Recently we had the opportunity to query Jeff Russell, director of the Global Medical Device Practice at Camstar, about the top challenges facing medical device manufacturers. He relayed five overarching challenges, then provided a more detailed look at how those challenges affect large, mid-sized, and emerging enterprises. The five top challenges:
- Reduce costs to offset margin pressures.
- Reduce the costs and risks of compliance.
- Ensure supply chain stability.
- Speed up and stabilize new product introduction (NPI).
- Manage top line revenue impact.
Here’s how these challenges shake out, depending on the type of enterprise:
For large manufacturers:
- Reducing costs to offset margin pressures is essentially the classic issue of driving down headcount, waste, and inefficiencies across operations.
- Reducing the costs and risks of compliance translates into strategic investment into electronic systems for better, faster, more efficient compliance practices.
- Supply chain stability efforts are a response to the increase in manufacturing velocity and scope, which minimizes supply chain disruptions and improves customer satisfaction at all levels.
- NPI efforts are targeted at reducing the traditional headaches associated with new product launches, thus realizing faster repeatability and greater profitability per launch.
- In terms of top line revenue, large companies are looking to protect their brands and market share while growing vis-à-vis competitors with consistent, predictable product quality output. Further, reduced review and release times (through the elimination of inefficient manual review and release processes) are allowing significantly more product to be shipped per quarter. All these efforts work to satisfy shareholder expectations.
For mid-sized manufacturers:
- These enterprises are reducing costs to offset margin pressures as a means to compete with larger enterprises (despite sparer resources) and to funnel operational savings into research and development. They’re also looking to reduce the impact of the medical device excise tax.
- Because of their relatively smaller scale, mid-sized manufacturers must reduce the costs and risks of compliance because they cannot compete if product quality, reliability, or brand reputation becomes an issue.
- Mid-sized manufacturers want to establish agile supply chains as a means of maneuvering with or out-maneuvering larger competitors. They, too, must configure their supply chains to meet rising customer demand.
- To a greater extent than larger companies, mid-sized medical device manufacturers depend on product enhancements and new product development for growth. As such, they will ramp up volume, establish repeatability, and capture market share more rapidly than ever.
- In terms of top line revenue efforts, the objectives of mid-sized manufacturers are essentially the same as large companies (outlined above).
For emerging manufacturers:
- For newer ventures, reducing costs to offset margin pressures is more a cost-avoidance benefit. This happens when they minimize or reduce the need for more headcount as they ramp up to commercial volumes.

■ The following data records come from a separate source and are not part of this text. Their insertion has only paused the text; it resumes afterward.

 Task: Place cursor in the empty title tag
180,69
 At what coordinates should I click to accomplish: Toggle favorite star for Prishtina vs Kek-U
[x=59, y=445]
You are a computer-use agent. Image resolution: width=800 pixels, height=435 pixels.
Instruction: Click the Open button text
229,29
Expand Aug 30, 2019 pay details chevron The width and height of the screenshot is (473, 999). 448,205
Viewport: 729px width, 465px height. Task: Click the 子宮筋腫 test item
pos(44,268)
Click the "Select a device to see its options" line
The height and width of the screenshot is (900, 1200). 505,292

- These companies’ compliance efforts are increasingly focused on new product releases (due to strict FDA scrutiny), particularly pre-market approvals (PMAs). They also focus on investing in “greenfield” electronic systems as bona fides for world-class manufacturing status, as well as meeting goals for sustainability (i.e., environmental) efforts.
- Establishing supply chain stability is particularly critical for emerging medical device enterprises, as their supply networks are not as well established. Stabilizing and standardizing manufacturing processes across the chain is essential for emerging players to meet customer product quality and order fulfillment expectations. They need flexible capacity to handle spikes or surges in demand.

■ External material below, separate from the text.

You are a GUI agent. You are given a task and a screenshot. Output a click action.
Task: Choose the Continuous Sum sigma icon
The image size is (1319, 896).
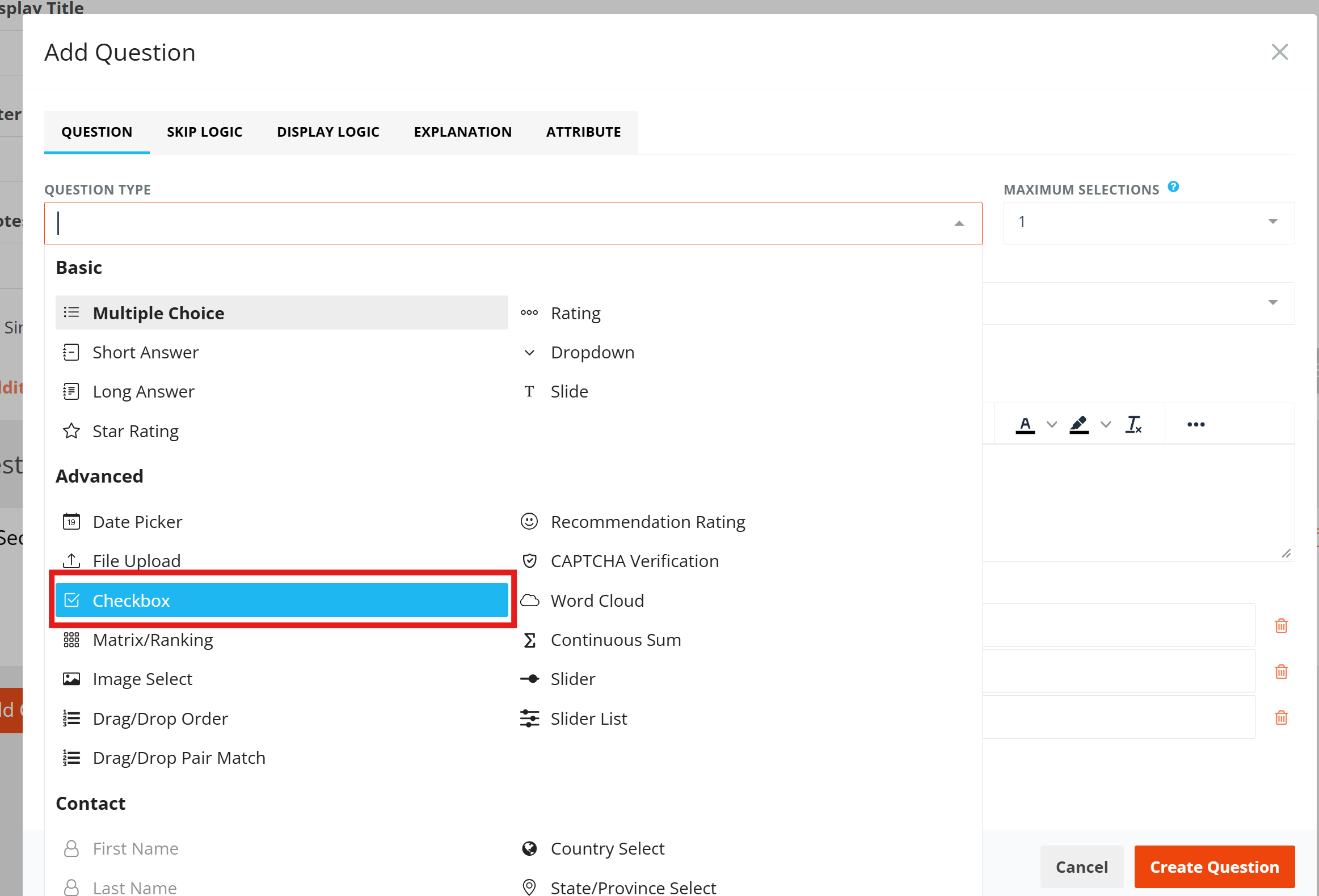coord(529,640)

- As these concerns typically come on the scene with new, innovative, and often complex products, their need to establish stable, predictable, and repeatable processes is paramount in NPI. Especially at early stages, they need to reduce variability for high repeatability.
- The top line revenue impact of emerging companies has a greater skew towards new products; as such they must address the traditional issues (quality, repeatability, field issues) to meet investor and shareholder expectations.
Regardless of type, all medical device manufacturers are facing the challenge of moving from paper-based to paperless manufacturing because of the cost, quality, regulatory, and supply chain benefits associated with the latter. This move is not an option for the sector, but rather an imminent necessity.